Starboard Value may be flip-flopping in vain on Yahoo. The activist investment firm now wants the $31 billion web company to offload its own relatively small operations rather than its huge stake in Alibaba. However it is engineered, though, the real problems for Yahoo boss Marissa Mayer will remain.
Jeff Smith of Starboard, famous for his detailed plans to fix eatery-chain owner Darden Restaurants including the breadstick policy at Olive Garden, had supported Mayer’s belabored effort to shift the Alibaba holding into a separately traded company. The stake is worth around $30 billion and Yahoo reckons it would be a tax-free transaction. With U.S. authorities refusing to bless the idea in advance, Smith has changed his mind and prefers the idea of Yahoo becoming the Alibaba vehicle itself and getting rid of its operating businesses.
How Yahoo carves itself up isn’t really the point any more. When it comes to Alibaba and an $8 billion stake in Yahoo Japan, as long as the shares sit in one or more holding entities that are a step removed from investors, they’re likely to be discounted. And assuming the planned spinoff will not be taxed, whichever mechanism is selected will leave a tax liability should the underlying shares ever be sold.
The worry is that if the Internal Revenue Service doesn’t play ball it could crystallize a bigger tax bill, perhaps $10 billion or more, as soon as the spinoff happens. Though that’s a risk, Yahoo’s legal advisers say otherwise. And Starboard’s switcheroo obscures Mayer’s day-to-day challenge, which the hedge fund also recognizes: the failure so far to turn around the bits of the company she actually runs.

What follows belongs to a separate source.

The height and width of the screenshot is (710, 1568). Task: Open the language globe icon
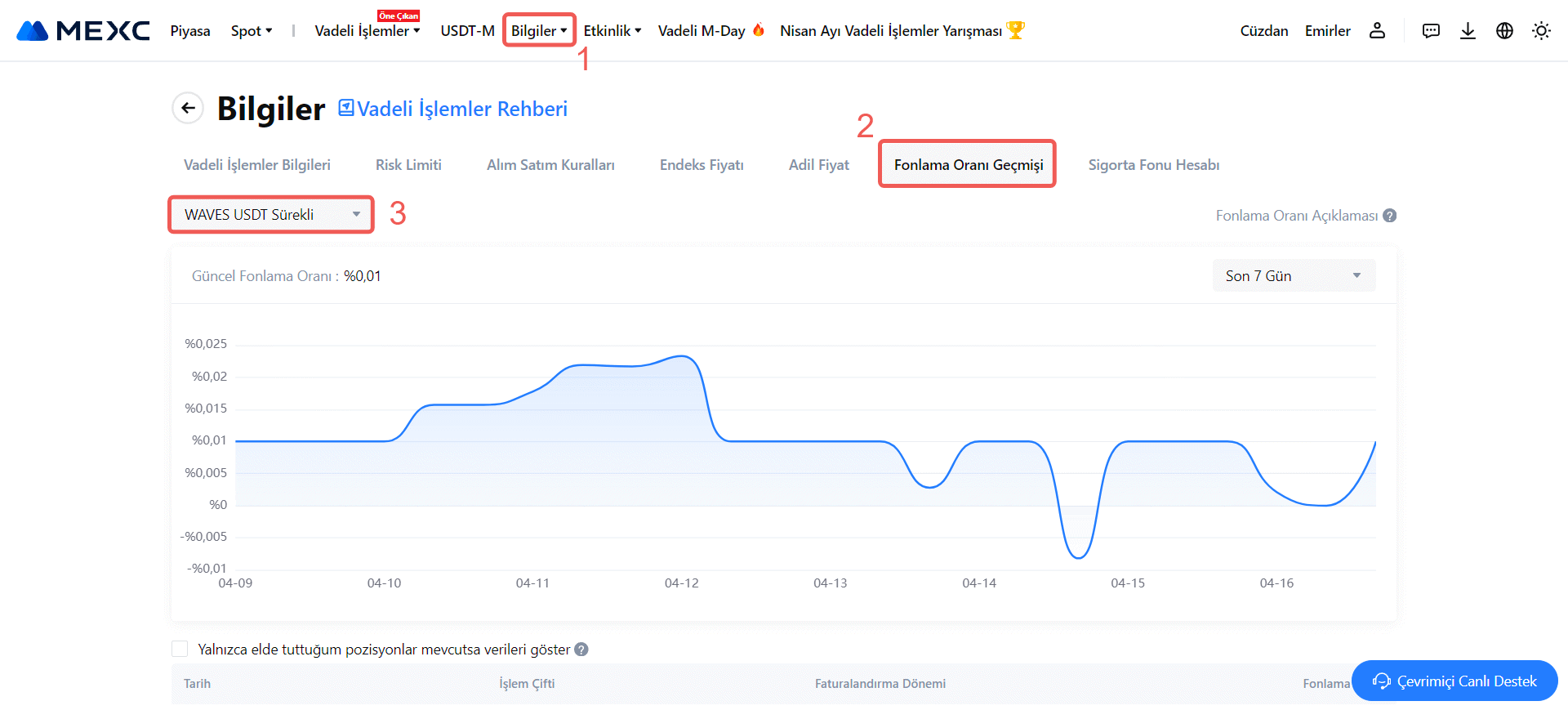tap(1504, 31)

Yahoo investors have reasons to be disappointed that Mayer hasn’t made greater headway after more than three years as chief executive. With a lengthy Alibaba spinoff process, initiated partly in response to shareholder pressure, well under way, it’s odd that Starboard would choose to distract her from the task at hand. As is clear from Yahoo’s struggles, which predate Mayer’s arrival, rejuvenating an early internet pioneer is much harder than rearranging the menu at an Italian restaurant.